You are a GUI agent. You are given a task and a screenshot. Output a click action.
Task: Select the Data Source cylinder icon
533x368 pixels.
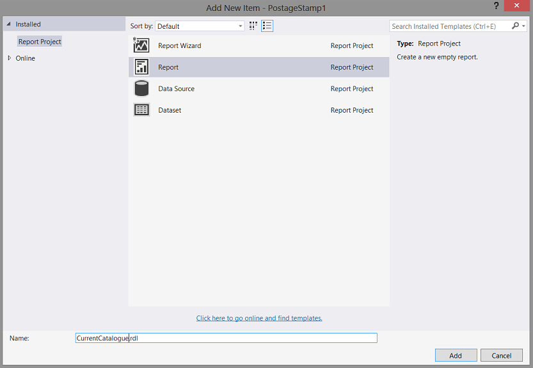point(141,88)
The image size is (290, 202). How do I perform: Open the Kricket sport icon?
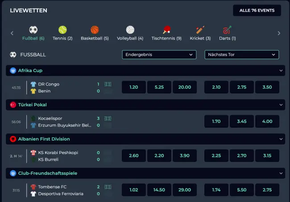point(200,30)
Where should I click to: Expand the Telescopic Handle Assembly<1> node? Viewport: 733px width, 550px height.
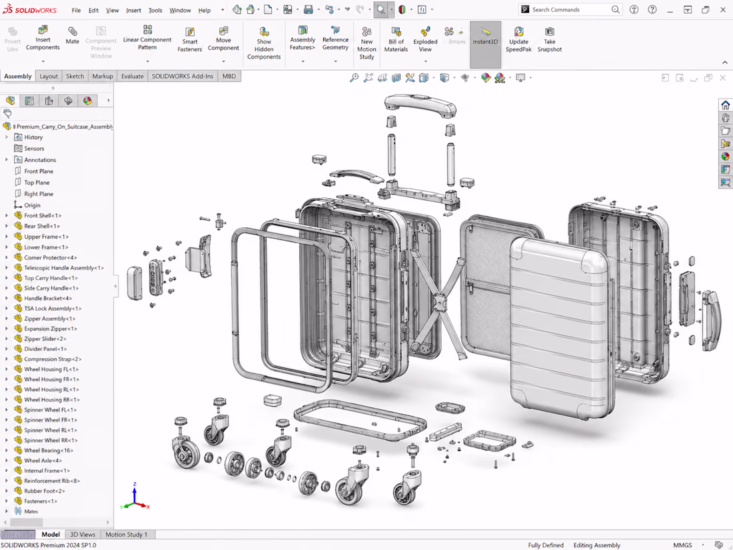[7, 268]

☆ ☆ ☆ ☆

- What is being asked: Leaving out every picture, transcribe exactly the lines from the line that contains "The image size" through the final line of the entries above.

- Written response:
The image size is (290, 202). How do I perform: Open the Kricket sport icon?
point(200,30)
Where should I click to: Expand the Telescopic Handle Assembly<1> node? Viewport: 733px width, 550px height.
[7, 268]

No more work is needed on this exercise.